Heartbleed Causes Breach in CanadaRevenue Agency Says Social Insurance Numbers Compromised
"Regrettably, the CRA has been notified by the Government of Canada's lead security agencies of a malicious breach of taxpayer data that occurred over a six-hour period," Commissioner Andrew Treusch says in a statement issued April 14.
"We are currently going through the painstaking process of analyzing other fragments of data, some that may relate to businesses, that were also removed," Treusch says. "Thanks to the dedicated support of Shared Services Canada and our security partners, the agency was able to contain the infiltration. Further, analysis to date indicates no other CRA infiltrations have occurred either before or after this breach."
The CRA will notify impacted individuals about the breach and offer them free credit protection services. The agency did not immediately respond to a request for additional information.
Canada Halted Online Tax Returns
The CRA on April 9 shut down public access to its online services, halting online tax returns until the situation had been remedied. On April 13, the CRA restored online services and customers are now able to file their tax returns.
"After learning ... about the Internet security vulnerability named the Heartbleed Bug that is affecting systems around the world, the CRA acted quickly, as a preventive measure, to temporarily shut down public access to our online services to safeguard the integrity of the information we hold," the CRA says in a statement posted to its website.

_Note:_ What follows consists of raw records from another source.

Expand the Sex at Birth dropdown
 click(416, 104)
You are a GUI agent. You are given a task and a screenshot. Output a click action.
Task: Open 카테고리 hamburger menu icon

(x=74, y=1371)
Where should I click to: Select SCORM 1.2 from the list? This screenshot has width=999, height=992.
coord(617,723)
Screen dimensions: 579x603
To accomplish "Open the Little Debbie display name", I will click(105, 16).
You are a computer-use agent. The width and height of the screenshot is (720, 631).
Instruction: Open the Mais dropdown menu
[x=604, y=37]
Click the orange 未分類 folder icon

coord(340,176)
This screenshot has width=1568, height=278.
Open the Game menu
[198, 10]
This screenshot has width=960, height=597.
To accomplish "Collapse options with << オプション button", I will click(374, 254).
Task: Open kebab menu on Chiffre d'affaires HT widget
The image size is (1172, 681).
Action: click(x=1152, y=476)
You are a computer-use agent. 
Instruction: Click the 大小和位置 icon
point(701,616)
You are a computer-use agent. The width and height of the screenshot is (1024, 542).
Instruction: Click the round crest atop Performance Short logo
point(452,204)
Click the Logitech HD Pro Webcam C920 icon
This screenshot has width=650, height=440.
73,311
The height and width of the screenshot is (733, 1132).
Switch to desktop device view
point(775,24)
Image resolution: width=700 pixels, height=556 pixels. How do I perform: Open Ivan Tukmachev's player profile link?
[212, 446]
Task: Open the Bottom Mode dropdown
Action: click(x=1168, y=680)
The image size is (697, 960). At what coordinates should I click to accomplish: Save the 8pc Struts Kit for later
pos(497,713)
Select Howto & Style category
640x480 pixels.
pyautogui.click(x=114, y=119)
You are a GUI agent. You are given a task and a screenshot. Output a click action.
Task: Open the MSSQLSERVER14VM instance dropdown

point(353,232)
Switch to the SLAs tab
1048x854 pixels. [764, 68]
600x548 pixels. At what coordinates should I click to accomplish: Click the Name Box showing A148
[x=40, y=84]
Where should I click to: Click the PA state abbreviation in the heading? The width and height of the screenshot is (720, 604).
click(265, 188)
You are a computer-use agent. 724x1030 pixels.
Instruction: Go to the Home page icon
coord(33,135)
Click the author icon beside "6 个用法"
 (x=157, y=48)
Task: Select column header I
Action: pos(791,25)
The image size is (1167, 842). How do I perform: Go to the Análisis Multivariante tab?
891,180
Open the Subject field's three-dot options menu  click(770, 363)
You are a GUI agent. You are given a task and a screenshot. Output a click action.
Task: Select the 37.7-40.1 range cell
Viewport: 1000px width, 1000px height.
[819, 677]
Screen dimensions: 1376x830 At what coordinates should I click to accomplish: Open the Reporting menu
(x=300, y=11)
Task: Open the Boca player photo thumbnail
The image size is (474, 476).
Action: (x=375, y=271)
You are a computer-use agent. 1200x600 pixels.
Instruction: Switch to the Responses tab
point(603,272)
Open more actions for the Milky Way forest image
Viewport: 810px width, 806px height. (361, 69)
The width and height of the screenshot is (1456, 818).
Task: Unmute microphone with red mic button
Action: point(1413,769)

Minister of National Revenue Kerry-Lynne D. Findlay had said individual taxpayers will not be penalized for the service interruption. "Interest and penalties won't be applied to individuals filing 2013 tax returns after April 30 [filing deadline] for [a] period equal to length of service disruption," she says in a Twitter post.
Heartbleed exposes a flaw in OpenSSL, a cryptographic tool that provides communication security and privacy over the Internet for applications such as Web, e-mail, instant messaging and some virtual private networks (see: Heartbleed Bug: What You Need to Know).